In the dead of winter when asking Brock to ‘please! smoke something!’ is just plain mean…these ribs from Smitten Kitchen are a very easy way to fill your rib craving. They’re brilliant, and a crazy close second to Brock’s famous smoked ribs (taking all extraneous factors into account of course!). I made a large batch of 3 racks which worked out to be about 4 kilograms of ribs (I used the recipe below x 1.5), and then we stripped the leftover rib bones to have some beautiful rib goodness in the freezer for a fast treat another day – enjoy!
1/2 c. packed dark brown sugar
2 T. paprika (I used smoked)
3 T. chili powder
1 T. onion powder
2 T. kosher salt
chipotle powder or cayenne pepper (to taste)
freshly ground pepper – I used about 1 T.
~1/2 c. mustard (our addition, it helps the spice mix to stick and doesn’t mess with the flavor)
1, 5 lb. rack of pork ribs (we always cook with back ribs, they’re meatier)
2 t. cider vinegar to finish
Preheat the oven to 200 and get out a large, rimmed, sturdy baking sheet and heavy-duty foil (if you have it) – double up on regular foil if that’s all that you’ve got in the house. In a medium bowl, combine the sugar and all of the spices.
On a piece of foil large enough to wrap around your ribs (we did 1 piece per rack as we had 3 of them!), place the rack(s) of ribs, meatier side up. Pat the rack(s) dry with a paper towel and then evenly rub on a tablespoon or 2 of mustard. Sprinkle on about half of the rub (making sure to distribute this evenly among however many racks you’re baking), then flip the rack(s), spread on more mustard and pat on the rest of the spice mix. Tightly fold the foil around the ribs to seal the packets.
Set a metal rack (like a cookie cooling rack), on your large baking sheet and then place the foil-wrapped ribs on top. Bake for 4 hours at 200, then reduce the temperature to 175 and bake for another 2 hours. The timing on this is actually rather flexible – see Deb’s notes – the pork should be 160-165 degrees and the meat should be fork tender. We were out all day the day we made these so the ribs were actually in the oven for closer to 8 hours.

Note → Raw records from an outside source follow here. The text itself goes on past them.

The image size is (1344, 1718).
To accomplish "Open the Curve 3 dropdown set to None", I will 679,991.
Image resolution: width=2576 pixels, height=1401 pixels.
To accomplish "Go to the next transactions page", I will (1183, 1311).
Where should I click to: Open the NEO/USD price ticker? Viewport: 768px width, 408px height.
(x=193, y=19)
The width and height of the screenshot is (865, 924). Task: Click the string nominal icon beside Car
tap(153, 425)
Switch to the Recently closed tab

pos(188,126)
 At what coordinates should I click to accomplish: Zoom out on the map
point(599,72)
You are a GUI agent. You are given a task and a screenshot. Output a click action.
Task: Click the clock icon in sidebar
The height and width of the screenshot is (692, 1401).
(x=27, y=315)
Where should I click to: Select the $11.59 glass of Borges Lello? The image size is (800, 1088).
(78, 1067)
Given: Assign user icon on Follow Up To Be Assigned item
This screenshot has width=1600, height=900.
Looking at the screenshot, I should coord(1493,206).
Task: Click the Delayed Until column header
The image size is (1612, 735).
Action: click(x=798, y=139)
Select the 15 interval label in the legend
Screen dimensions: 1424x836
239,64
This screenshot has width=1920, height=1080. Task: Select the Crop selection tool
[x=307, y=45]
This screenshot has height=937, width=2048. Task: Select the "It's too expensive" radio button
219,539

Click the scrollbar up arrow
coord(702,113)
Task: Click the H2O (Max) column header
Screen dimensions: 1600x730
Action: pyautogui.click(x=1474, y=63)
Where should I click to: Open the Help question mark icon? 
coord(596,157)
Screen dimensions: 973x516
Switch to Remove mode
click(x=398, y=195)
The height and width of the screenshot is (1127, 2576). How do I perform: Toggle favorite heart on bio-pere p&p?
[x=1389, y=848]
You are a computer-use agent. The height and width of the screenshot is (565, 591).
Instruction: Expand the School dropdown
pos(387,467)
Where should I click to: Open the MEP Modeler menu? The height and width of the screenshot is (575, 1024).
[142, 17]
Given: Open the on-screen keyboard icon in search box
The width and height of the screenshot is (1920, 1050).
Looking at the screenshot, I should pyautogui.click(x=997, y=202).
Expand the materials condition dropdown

When the ribs are done, very carefully open the foil and pour all of the juices into a medium pot. Cut the corner of the packet and hold down the ribs while you pour – this is definitely easiest with 2 people. Bring the pot of goodness to a full boil and reduce it until it becomes thick enough to coat a spoon, then stir in the vinegar, this is your ‘sauce’.
If you like extra crispy ribs, cut them up, spread them on a baking sheet and throw them under the broiler for a couple of minutes – either way you do it, grab lots of napkins and dig in.